抗コリン薬の効果と副作用に関係する因子として、M受容体のサブタイプ(M1~M5)選択性、代謝産物の活性などがある(表)。膀胱平滑筋にはM2、M3受容体が分布し、主に膀胱の収縮に関与しているのはM3受容体である。M3受容体は唾液分泌や腸管収縮にも関与し、抗コリン薬の副作用のほとんどは、M3受容体拮抗薬の副作用である。従って、M3受容体への親和性が高く、かつ膀胱への選択性が高い薬剤が望ましい。
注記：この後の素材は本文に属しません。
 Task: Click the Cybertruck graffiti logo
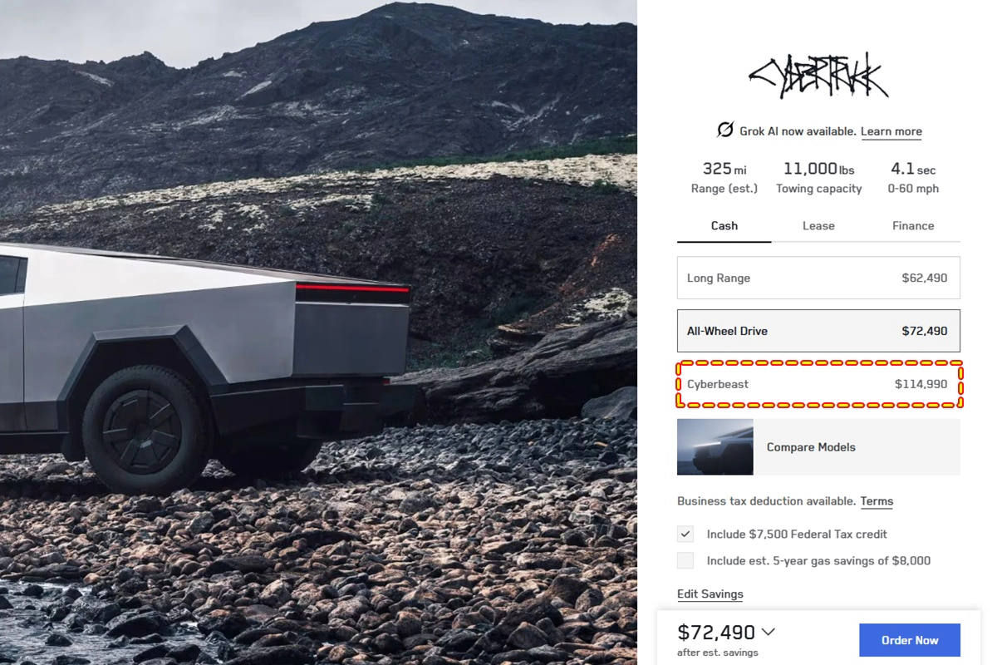[818, 77]
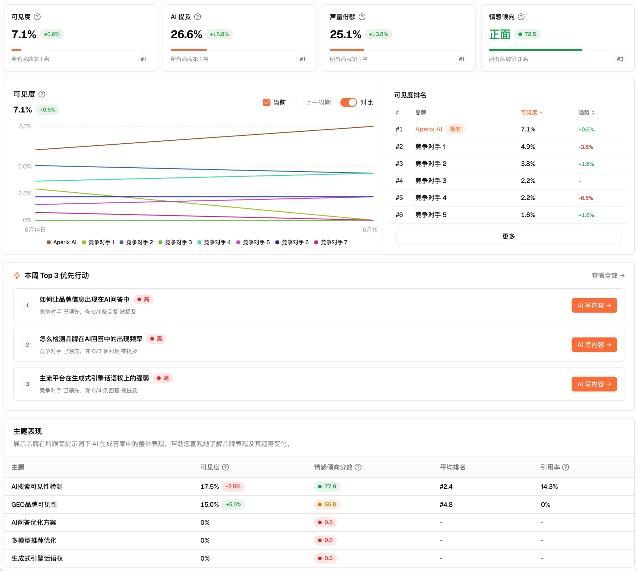Click Aperix AI brand in ranking table
The width and height of the screenshot is (637, 571).
[428, 129]
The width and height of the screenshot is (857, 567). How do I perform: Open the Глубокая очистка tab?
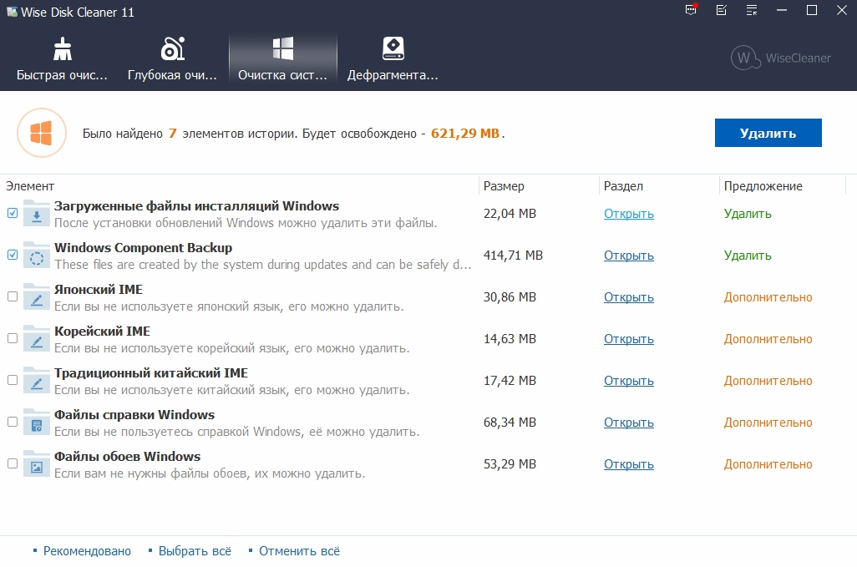172,58
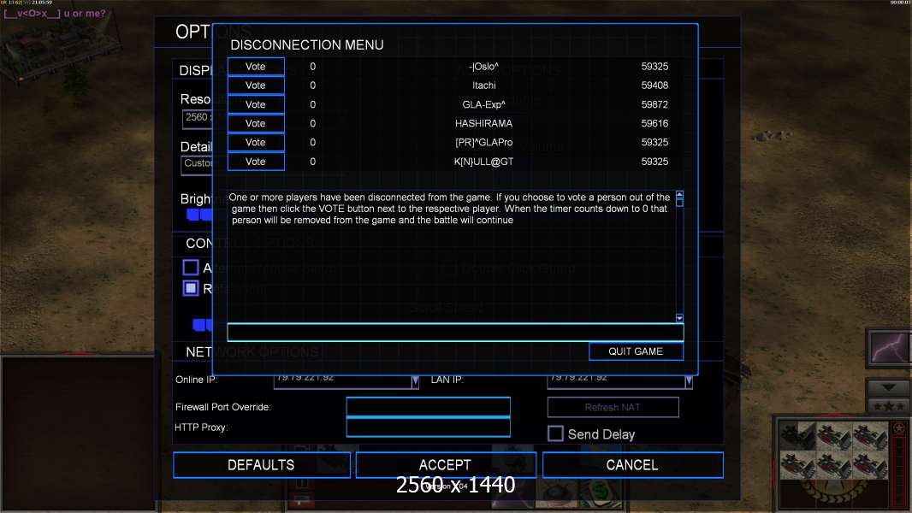This screenshot has height=513, width=912.
Task: Uncheck the second checked Control Options checkbox
Action: tap(191, 288)
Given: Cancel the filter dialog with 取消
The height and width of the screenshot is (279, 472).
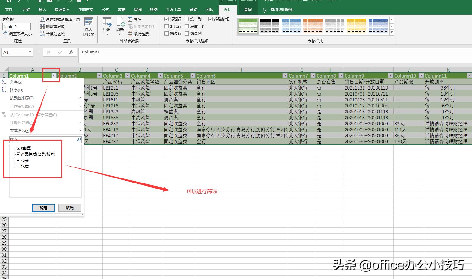Looking at the screenshot, I should [70, 208].
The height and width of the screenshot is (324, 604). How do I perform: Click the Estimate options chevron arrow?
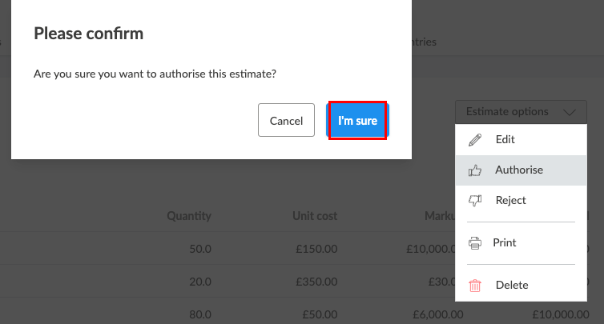point(570,112)
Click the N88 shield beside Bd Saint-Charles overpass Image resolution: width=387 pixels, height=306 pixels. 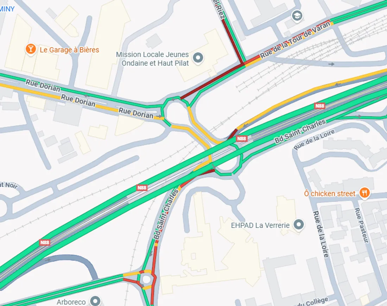coord(241,138)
各薬剤の組織選択性については、以下の報告がある。
・膀胱収縮に対する阻害効果の強さは、イミダフェナシン>トルテロジン>オキシブチニン>プロピベリンであり、唾液分泌に対する阻害効果の強さは、イミダフェナシン>オキシブチニン>プロピベリン>トルテロジンである。
・膀胱容量を指標とした選択性では、イミダフェナシン、トルテロジン、ソリフェナシンの相対的な膀胱選択性は、唾液腺よりも15倍、2.5倍、1.7倍高く、結腸よりも150倍、9.2倍、1.9倍高かった。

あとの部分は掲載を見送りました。